It has become fashionable to speak of change and liberalization in Russia under President Dmitry Medvedev. May 7 marked his one-year anniversary in office. He has recently granted an interview with an opposition newspaper, allowed a few human-rights activists to criticize Russia's regime, and even started a blog. There is also a new administration in Washington that wants a fresh start with foreign powers.
However, Mr. Medvedev's gestures have not been matched by policy. It is more appropriate to think of Russia as living under Vladimir Putin's ninth year in power. Mr. Putin is now prime minister but still in charge. His agenda of oppression and plunder is still the course in Russia. The Kremlin's willingness to install its candidates in office and persecute its opponents remains undiminished.
Last month, the Putin government inserted itself into the mayoral election in Sochi, a resort town on the Black Sea that has been selected to host the 2014 Winter Olympics.

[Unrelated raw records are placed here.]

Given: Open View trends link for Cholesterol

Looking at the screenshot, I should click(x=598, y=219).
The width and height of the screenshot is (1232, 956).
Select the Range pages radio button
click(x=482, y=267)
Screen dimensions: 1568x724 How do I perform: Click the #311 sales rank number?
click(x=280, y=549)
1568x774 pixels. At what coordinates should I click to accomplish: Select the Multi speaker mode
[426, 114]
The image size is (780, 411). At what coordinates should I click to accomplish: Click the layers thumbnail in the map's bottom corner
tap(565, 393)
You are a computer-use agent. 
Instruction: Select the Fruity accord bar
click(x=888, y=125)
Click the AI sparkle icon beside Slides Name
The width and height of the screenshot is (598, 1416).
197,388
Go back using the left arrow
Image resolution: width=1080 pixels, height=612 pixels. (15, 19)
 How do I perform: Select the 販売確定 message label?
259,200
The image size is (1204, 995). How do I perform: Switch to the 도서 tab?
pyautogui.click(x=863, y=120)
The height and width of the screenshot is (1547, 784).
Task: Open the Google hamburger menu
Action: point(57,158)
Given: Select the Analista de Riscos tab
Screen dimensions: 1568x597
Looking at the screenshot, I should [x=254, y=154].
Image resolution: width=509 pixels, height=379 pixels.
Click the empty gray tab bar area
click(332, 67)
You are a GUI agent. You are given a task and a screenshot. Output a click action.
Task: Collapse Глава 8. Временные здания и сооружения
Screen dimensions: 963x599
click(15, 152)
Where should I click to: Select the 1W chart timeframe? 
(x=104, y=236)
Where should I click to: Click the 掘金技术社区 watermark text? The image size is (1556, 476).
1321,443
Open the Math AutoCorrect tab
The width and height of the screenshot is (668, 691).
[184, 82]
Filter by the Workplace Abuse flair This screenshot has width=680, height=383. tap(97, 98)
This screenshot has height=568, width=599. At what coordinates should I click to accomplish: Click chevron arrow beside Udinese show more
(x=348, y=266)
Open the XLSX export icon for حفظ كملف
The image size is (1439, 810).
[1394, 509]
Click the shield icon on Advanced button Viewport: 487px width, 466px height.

The International Olympic Committee (IOC) picked the subtropical Sochi after what must have been an extraordinary lobbying effort on behalf of the Russian government. Sochi has a near total lack of infrastructure needed to support an event as large as the Olympics. Getting the city ready for the Games will result in a massive looting of the state treasury to construct, among other things, vast new developments on swampland. Russia is budgeting $15 billion for the project, while Canada is spending $2 billion on the 2010 Vancouver Games. Look for friends of Mr. Putin to benefit from the coming splurge on construction.
Sochi's residents are being pushed out of their homes and construction will proceed regardless of whether cemeteries or wetlands stand in the way. The construction will be an ecological as well as a human-rights catastrophe. Will the IOC intervene or say even a word? Will the leaders of the Free World be so eager to press the reset button with Russia that they too will say nothing?
Sochi's residents are speaking up and, surprisingly, in the mayoral election held there in late April there was a real opposition candidate. Sochi native Boris Nemtsov is a charismatic leader who served as deputy prime minister under Boris Yeltsin in the 1990s. As has become standard practice in our elections, however, the United Russia incumbent, Anatoly Pakhomov, refused to debate or even mention his rival. Meanwhile, the media dutifully served up United Russia propaganda by publishing outlandish slanders against Mr. Nemtsov. (Including accusations that he tried to sell the Olympiad to the South Koreans, who lost the bid to Sochi.)